Required work
Transcribe the entries exactly as each line appears.

━━━━━━

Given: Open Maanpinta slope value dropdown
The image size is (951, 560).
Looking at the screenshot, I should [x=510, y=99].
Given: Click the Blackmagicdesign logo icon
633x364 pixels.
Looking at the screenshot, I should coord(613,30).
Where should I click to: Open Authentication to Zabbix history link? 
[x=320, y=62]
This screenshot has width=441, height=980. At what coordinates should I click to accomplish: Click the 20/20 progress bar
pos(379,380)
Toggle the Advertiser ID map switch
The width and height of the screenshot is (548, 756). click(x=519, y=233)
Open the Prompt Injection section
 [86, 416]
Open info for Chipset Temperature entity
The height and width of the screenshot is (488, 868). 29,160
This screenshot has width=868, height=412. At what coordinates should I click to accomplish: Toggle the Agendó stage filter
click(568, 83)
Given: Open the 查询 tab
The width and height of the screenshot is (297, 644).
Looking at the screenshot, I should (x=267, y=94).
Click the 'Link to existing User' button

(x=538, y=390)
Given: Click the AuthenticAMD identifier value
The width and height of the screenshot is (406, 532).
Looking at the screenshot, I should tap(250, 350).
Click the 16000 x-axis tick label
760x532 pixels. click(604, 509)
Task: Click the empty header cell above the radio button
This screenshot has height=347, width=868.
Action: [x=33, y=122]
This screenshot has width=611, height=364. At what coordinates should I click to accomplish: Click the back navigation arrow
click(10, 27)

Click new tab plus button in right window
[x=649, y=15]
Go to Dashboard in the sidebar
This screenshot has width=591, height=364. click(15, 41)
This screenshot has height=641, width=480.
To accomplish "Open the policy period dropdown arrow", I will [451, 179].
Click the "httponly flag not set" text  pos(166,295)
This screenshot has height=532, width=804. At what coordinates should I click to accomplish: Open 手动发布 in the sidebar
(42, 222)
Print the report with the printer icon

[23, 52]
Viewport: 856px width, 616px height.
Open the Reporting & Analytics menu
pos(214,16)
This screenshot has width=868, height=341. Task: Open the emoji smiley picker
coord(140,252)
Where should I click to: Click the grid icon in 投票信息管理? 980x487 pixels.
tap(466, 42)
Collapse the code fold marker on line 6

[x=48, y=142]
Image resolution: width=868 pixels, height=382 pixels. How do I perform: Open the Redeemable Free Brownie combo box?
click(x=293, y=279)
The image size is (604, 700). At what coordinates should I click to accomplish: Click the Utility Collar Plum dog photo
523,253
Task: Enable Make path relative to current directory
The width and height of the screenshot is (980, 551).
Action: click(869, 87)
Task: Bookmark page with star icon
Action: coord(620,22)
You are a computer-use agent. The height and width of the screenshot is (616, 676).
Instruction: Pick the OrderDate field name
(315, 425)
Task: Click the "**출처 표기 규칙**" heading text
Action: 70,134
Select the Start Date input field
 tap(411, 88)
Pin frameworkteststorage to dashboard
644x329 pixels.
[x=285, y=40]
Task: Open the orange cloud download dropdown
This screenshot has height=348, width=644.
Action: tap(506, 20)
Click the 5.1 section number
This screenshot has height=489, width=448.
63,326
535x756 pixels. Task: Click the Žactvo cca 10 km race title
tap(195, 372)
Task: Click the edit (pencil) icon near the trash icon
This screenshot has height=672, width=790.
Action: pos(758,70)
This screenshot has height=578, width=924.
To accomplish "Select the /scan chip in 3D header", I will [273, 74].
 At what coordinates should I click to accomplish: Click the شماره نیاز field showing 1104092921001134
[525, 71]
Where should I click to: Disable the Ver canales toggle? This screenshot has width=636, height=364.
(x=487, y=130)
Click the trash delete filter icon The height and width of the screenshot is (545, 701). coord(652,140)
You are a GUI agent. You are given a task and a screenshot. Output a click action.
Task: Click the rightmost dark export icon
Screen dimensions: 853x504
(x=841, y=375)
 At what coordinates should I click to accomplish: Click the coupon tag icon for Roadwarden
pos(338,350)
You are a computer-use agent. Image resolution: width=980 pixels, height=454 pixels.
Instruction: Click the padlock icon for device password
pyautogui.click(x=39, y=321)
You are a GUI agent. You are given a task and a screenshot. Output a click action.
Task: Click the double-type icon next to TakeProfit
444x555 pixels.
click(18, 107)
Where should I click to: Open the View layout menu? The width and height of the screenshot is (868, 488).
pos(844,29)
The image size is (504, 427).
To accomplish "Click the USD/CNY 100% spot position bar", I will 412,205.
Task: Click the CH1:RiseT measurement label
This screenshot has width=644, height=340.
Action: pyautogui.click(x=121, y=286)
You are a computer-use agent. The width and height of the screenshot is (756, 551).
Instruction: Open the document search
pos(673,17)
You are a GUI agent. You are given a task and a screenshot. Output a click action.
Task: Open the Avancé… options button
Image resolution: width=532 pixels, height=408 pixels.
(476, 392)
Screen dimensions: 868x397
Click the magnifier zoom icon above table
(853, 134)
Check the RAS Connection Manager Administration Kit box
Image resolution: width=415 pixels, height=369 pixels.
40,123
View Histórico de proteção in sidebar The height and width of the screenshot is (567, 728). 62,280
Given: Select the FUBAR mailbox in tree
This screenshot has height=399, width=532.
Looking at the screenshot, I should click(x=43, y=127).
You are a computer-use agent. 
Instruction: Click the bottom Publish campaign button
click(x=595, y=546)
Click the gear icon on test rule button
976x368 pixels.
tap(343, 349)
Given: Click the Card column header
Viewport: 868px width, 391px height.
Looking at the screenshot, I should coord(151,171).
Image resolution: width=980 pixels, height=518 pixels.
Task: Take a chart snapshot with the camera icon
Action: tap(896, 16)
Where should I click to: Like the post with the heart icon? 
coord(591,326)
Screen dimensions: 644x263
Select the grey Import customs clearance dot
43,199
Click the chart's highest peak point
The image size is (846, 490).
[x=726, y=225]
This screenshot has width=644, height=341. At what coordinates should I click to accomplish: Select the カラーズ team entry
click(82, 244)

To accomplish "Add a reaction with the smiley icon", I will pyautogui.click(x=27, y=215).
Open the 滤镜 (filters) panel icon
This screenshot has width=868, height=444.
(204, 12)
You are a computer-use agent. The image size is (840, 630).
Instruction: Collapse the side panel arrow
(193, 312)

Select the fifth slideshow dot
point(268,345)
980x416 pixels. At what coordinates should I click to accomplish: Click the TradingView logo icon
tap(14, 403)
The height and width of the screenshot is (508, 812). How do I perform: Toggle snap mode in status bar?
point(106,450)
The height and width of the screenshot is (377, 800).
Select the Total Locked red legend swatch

━━━━━━

Completed exercise
Given: Open Maanpinta slope value dropdown
The image size is (951, 560).
Looking at the screenshot, I should [x=510, y=99].
Given: Click the Blackmagicdesign logo icon
633x364 pixels.
Looking at the screenshot, I should coord(613,30).
Where should I click to: Open Authentication to Zabbix history link? 
[x=320, y=62]
This screenshot has width=441, height=980. At what coordinates should I click to accomplish: Click the 20/20 progress bar
pos(379,380)
Toggle the Advertiser ID map switch
The width and height of the screenshot is (548, 756). click(x=519, y=233)
Open the Prompt Injection section
 [86, 416]
Open info for Chipset Temperature entity
The height and width of the screenshot is (488, 868). 29,160
This screenshot has width=868, height=412. At what coordinates should I click to accomplish: Toggle the Agendó stage filter
click(568, 83)
Given: Open the 查询 tab
The width and height of the screenshot is (297, 644).
Looking at the screenshot, I should (x=267, y=94).
Click the 'Link to existing User' button

(x=538, y=390)
Given: Click the AuthenticAMD identifier value
The width and height of the screenshot is (406, 532).
Looking at the screenshot, I should tap(250, 350).
Click the 16000 x-axis tick label
760x532 pixels. click(604, 509)
Task: Click the empty header cell above the radio button
This screenshot has height=347, width=868.
Action: [x=33, y=122]
This screenshot has width=611, height=364. At what coordinates should I click to accomplish: Click the back navigation arrow
click(10, 27)

Click new tab plus button in right window
[x=649, y=15]
Go to Dashboard in the sidebar
This screenshot has width=591, height=364. click(15, 41)
This screenshot has height=641, width=480.
To accomplish "Open the policy period dropdown arrow", I will [451, 179].
Click the "httponly flag not set" text  pos(166,295)
This screenshot has height=532, width=804. At what coordinates should I click to accomplish: Open 手动发布 in the sidebar
(42, 222)
Print the report with the printer icon

[23, 52]
Viewport: 856px width, 616px height.
Open the Reporting & Analytics menu
pos(214,16)
This screenshot has width=868, height=341. Task: Open the emoji smiley picker
coord(140,252)
Where should I click to: Click the grid icon in 投票信息管理? 980x487 pixels.
tap(466, 42)
Collapse the code fold marker on line 6

[x=48, y=142]
Image resolution: width=868 pixels, height=382 pixels. How do I perform: Open the Redeemable Free Brownie combo box?
click(x=293, y=279)
The image size is (604, 700). At what coordinates should I click to accomplish: Click the Utility Collar Plum dog photo
523,253
Task: Enable Make path relative to current directory
The width and height of the screenshot is (980, 551).
Action: click(869, 87)
Task: Bookmark page with star icon
Action: coord(620,22)
You are a computer-use agent. The height and width of the screenshot is (616, 676).
Instruction: Pick the OrderDate field name
(315, 425)
Task: Click the "**출처 표기 규칙**" heading text
Action: 70,134
Select the Start Date input field
 tap(411, 88)
Pin frameworkteststorage to dashboard
644x329 pixels.
[x=285, y=40]
Task: Open the orange cloud download dropdown
This screenshot has height=348, width=644.
Action: tap(506, 20)
Click the 5.1 section number
This screenshot has height=489, width=448.
63,326
535x756 pixels. Task: Click the Žactvo cca 10 km race title
tap(195, 372)
Task: Click the edit (pencil) icon near the trash icon
This screenshot has height=672, width=790.
Action: pos(758,70)
This screenshot has height=578, width=924.
To accomplish "Select the /scan chip in 3D header", I will [273, 74].
 At what coordinates should I click to accomplish: Click the شماره نیاز field showing 1104092921001134
[525, 71]
Where should I click to: Disable the Ver canales toggle? This screenshot has width=636, height=364.
(x=487, y=130)
Click the trash delete filter icon The height and width of the screenshot is (545, 701). coord(652,140)
You are a GUI agent. You are given a task and a screenshot. Output a click action.
Task: Click the rightmost dark export icon
Screen dimensions: 853x504
(x=841, y=375)
 At what coordinates should I click to accomplish: Click the coupon tag icon for Roadwarden
pos(338,350)
You are a computer-use agent. Image resolution: width=980 pixels, height=454 pixels.
Instruction: Click the padlock icon for device password
pyautogui.click(x=39, y=321)
You are a GUI agent. You are given a task and a screenshot. Output a click action.
Task: Click the double-type icon next to TakeProfit
444x555 pixels.
click(18, 107)
Where should I click to: Open the View layout menu? The width and height of the screenshot is (868, 488).
pos(844,29)
The image size is (504, 427).
To accomplish "Click the USD/CNY 100% spot position bar", I will 412,205.
Task: Click the CH1:RiseT measurement label
This screenshot has width=644, height=340.
Action: pyautogui.click(x=121, y=286)
You are a computer-use agent. The width and height of the screenshot is (756, 551).
Instruction: Open the document search
pos(673,17)
You are a GUI agent. You are given a task and a screenshot. Output a click action.
Task: Open the Avancé… options button
Image resolution: width=532 pixels, height=408 pixels.
(476, 392)
Screen dimensions: 868x397
Click the magnifier zoom icon above table
(853, 134)
Check the RAS Connection Manager Administration Kit box
Image resolution: width=415 pixels, height=369 pixels.
40,123
View Histórico de proteção in sidebar The height and width of the screenshot is (567, 728). 62,280
Given: Select the FUBAR mailbox in tree
This screenshot has height=399, width=532.
Looking at the screenshot, I should click(x=43, y=127).
You are a computer-use agent. 
Instruction: Click the bottom Publish campaign button
click(x=595, y=546)
Click the gear icon on test rule button
976x368 pixels.
tap(343, 349)
Given: Click the Card column header
Viewport: 868px width, 391px height.
Looking at the screenshot, I should coord(151,171).
Image resolution: width=980 pixels, height=518 pixels.
Task: Take a chart snapshot with the camera icon
Action: tap(896, 16)
Where should I click to: Like the post with the heart icon? 
coord(591,326)
Screen dimensions: 644x263
Select the grey Import customs clearance dot
43,199
Click the chart's highest peak point
The image size is (846, 490).
[x=726, y=225]
This screenshot has width=644, height=341. At what coordinates should I click to accomplish: Select the カラーズ team entry
click(82, 244)

To accomplish "Add a reaction with the smiley icon", I will pyautogui.click(x=27, y=215).
Open the 滤镜 (filters) panel icon
This screenshot has width=868, height=444.
(204, 12)
You are a computer-use agent. The image size is (840, 630).
Instruction: Collapse the side panel arrow
(193, 312)

Select the fifth slideshow dot
point(268,345)
980x416 pixels. At what coordinates should I click to accomplish: Click the TradingView logo icon
tap(14, 403)
The height and width of the screenshot is (508, 812). How do I perform: Toggle snap mode in status bar?
point(106,450)
The height and width of the screenshot is (377, 800).
Select the Total Locked red legend swatch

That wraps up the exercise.